I’ve always been intrigued by the image chess has in the West as this indicator of extreme, logical intelligence. It really irritates some of my Russian friends, who say, “What a load of nonsense! It’s just a game.”
I don’t think it’s true that chess is a touchstone for the intellect or that it requires an astonishingly logical mind to be very good at it, though it probably helps. Mikhail Botvinnik, who was world champion on and off from 1948 to 1963, said that if music was “an art that illustrates the beauty of sound”, then chess was “an art that illustrates the beauty of logic”. It’s interesting that he used the word art. Chess does correspond, in some ways, to what we see in art – it does have a kind of beauty, and the appeal is very strongly aesthetic to those who actually have eyes to see it. But it’s also a sport and a game – it can be played just as a game, and just as a sport.
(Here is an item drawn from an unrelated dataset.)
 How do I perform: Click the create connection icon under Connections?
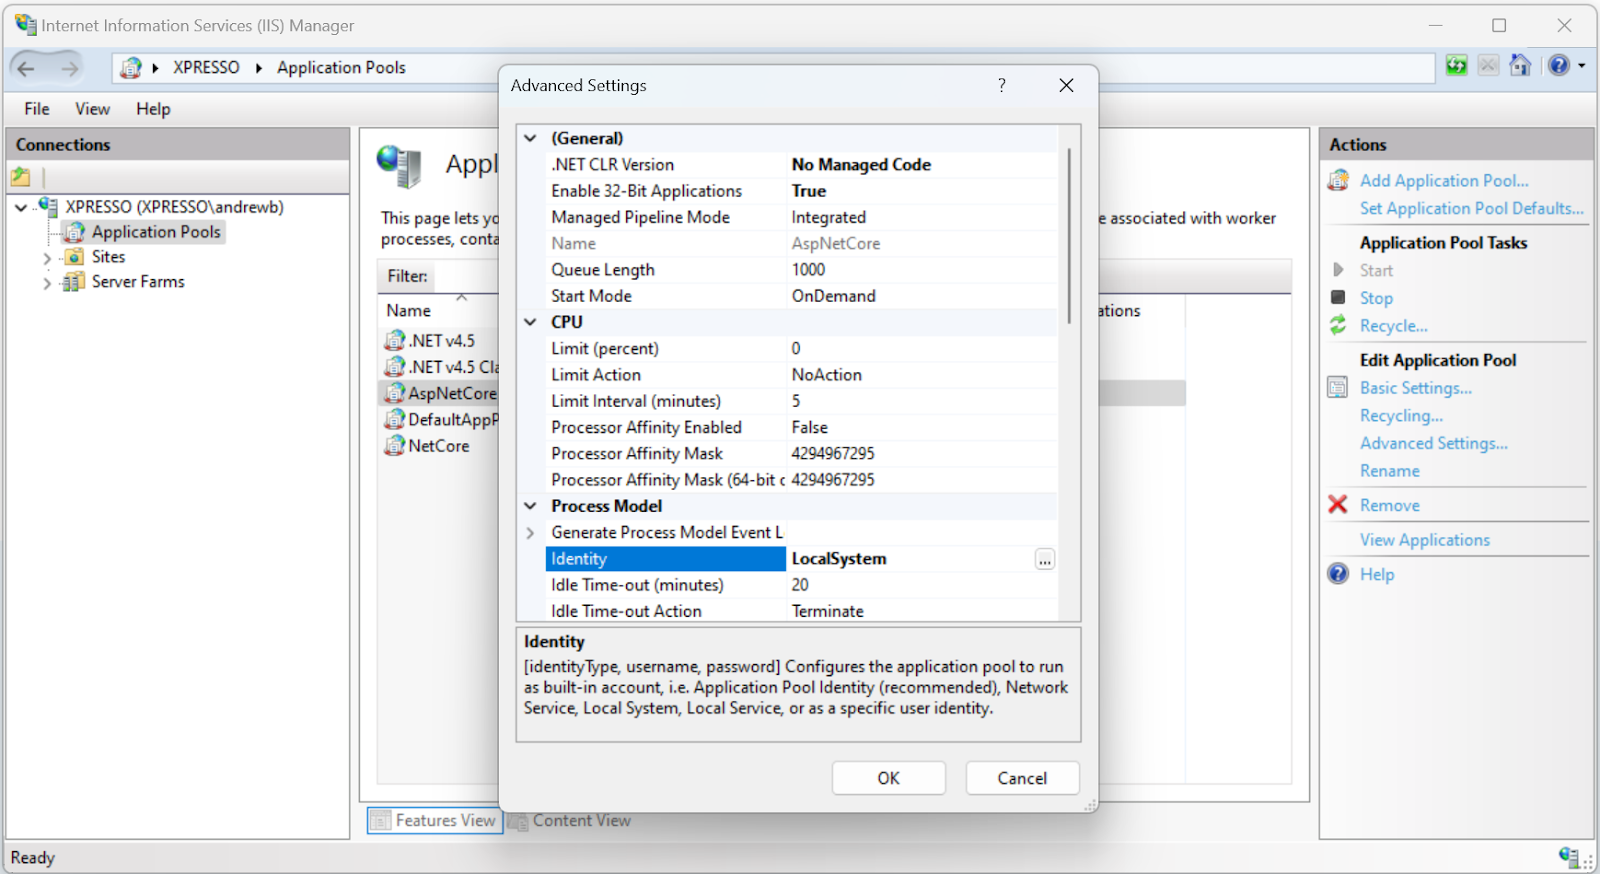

Do you have to be very clever to be good at it?
It would be difficult to be strong at chess if you had a subnormal IQ, but you certainly don’t need an IQ of above average. I’m sure you could find very strong grandmasters with IQs around about the 100 mark, which is the average. It was always said that [late chess grandmaster Bobby] Fischer had an IQ of 180. I don’t know if there is any evidence for that. It wouldn’t surprise me, but I don’t know what the proof is.
What I have noticed in very strong players, though, is an extraordinary degree of concentration. You really do have to concentrate very hard for long periods. There is a very boring phrase for that, which is hard work. That’s often underestimated, while the idea of effortless genius is greatly overestimated. And if it is hard work – and it is – then you must get something really quite special out of it, to put yourself through it. You need to really hate losing. Someone once said, “Chess is a battle between your aversion to the pain of losing, and your aversion to the pain of thinking.” Because hard thinking is stressful and difficult. Quite often, the reason why, as we get older, we lose more games of chess – certainly in my case – is that you begin to get more pain from thinking than you do from losing. Also, if you’re a young person, you’re probably rejecting other ways of occupying your time, which most people would think are more pleasurable, whether it’s watching Teen Idol or playing football or having a drink. It has to really excite you, so motivation plays a huge part. That’s often described as natural ability, but it may actually be a description of something that is more like desire, a really huge desire.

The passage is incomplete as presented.